Bitcoin’s (CRYPTO:BTC) recent recovery attempt stalled after the price was rejected near the $90,000 level, triggering almost $100 million in liquidations across leveraged positions.
The pullback reinforced concerns that Bitcoin lacks the momentum needed to reclaim the $100,000 mark amid shifting global risk sentiment.
Traders have increasingly turned to traditional hedges such as gold and US government bonds, putting pressure on Bitcoin’s digital gold narrative.
Gold prices held above $4,300, while yields on the two-year US Treasury fell to their lowest level since August 2022, signalling heightened demand for government-backed assets.
Rising appetite for bonds reflects broader risk aversion, particularly as the US fiscal deficit is projected to widen sharply in 2026.
The US Treasury is also facing the challenge of refinancing close to $10 trillion in debt over the year, adding to uncertainty in global markets.
We’re in this age of financial repression with governments using various tools to artificially keep a lid on bond yields.
Jimmy Chang said.
Analysts noted that concerns over US import tariffs have been partially offset by heavy spending on artificial intelligence infrastructure, easing immediate growth fears.
Investor confidence weakened further after the US unemployment rate rose to 4.6% in November, its highest level in four years.
Under typical conditions, weaker labour data would fuel expectations of aggressive rate cuts, but persistent inflation risks have limited that outlook.
Despite economic uncertainty, the S&P 500 climbed to a fresh all-time high in December, drawing capital away from alternative hedges like Bitcoin.
Lower interest rates tend to support equity valuations by reducing corporate borrowing costs and improving consumer credit conditions.

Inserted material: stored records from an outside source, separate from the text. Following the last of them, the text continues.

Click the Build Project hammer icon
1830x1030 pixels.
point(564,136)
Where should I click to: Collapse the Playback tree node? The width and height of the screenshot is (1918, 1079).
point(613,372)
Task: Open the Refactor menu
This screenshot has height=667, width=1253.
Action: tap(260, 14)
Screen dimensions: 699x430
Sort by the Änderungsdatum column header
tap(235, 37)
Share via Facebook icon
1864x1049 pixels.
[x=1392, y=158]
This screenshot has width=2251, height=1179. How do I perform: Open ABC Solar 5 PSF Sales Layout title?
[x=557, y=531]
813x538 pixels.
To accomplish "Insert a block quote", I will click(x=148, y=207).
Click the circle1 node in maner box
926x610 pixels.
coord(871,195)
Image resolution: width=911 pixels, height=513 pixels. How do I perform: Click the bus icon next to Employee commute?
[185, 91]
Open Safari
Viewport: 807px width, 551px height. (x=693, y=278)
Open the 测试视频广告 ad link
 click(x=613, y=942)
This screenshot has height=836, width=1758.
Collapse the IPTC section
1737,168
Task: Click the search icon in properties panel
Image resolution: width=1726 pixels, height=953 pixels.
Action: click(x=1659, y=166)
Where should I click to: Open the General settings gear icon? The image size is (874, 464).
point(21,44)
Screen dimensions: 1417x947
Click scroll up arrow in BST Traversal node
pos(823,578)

This environment has made Bitcoin’s role as an independent hedge less attractive compared with equities and bonds.
Bitcoin’s struggle to hold above $90,000 highlights ongoing doubts about its reliability as a store of value during periods of economic stress.
Attention has also shifted to Bitcoin mining, as higher energy costs squeeze margins and strain miners’ cash flows.
Some miners have increasingly relied on debt and equity-linked financing, including secondary share offerings, to remain liquid.
The Bitcoin network hash rate has edged lower since peaking in late October, raising concerns about miner capitulation.
VanEck analysts argue that miner capitulation has historically acted as a bullish contrarian signal for Bitcoin prices.
Bitcoin’s 90-day forward returns have historically been positive 65% of the time following 30-day periods of network hashrate decline.
Matt Sigel said.
The recent decline in hash rate has been linked to the shutdown of roughly 1.3 gigawatts of mining capacity in China.
Valuation pressure has also emerged among digital reserve asset companies, reducing incentives to issue new shares.
Strategy and Twenty One Capital have both traded at notable discounts to the value of their Bitcoin holdings, reflecting investor caution.
Analysts say Bitcoin’s longer-term direction depends on a clear shift in risk perception back towards the digital gold narrative.
That shift may take time as markets remain focused on global growth risks, equity performance and monetary policy uncertainty.
At the time of reporting, Bitcoin price was $87,895.61.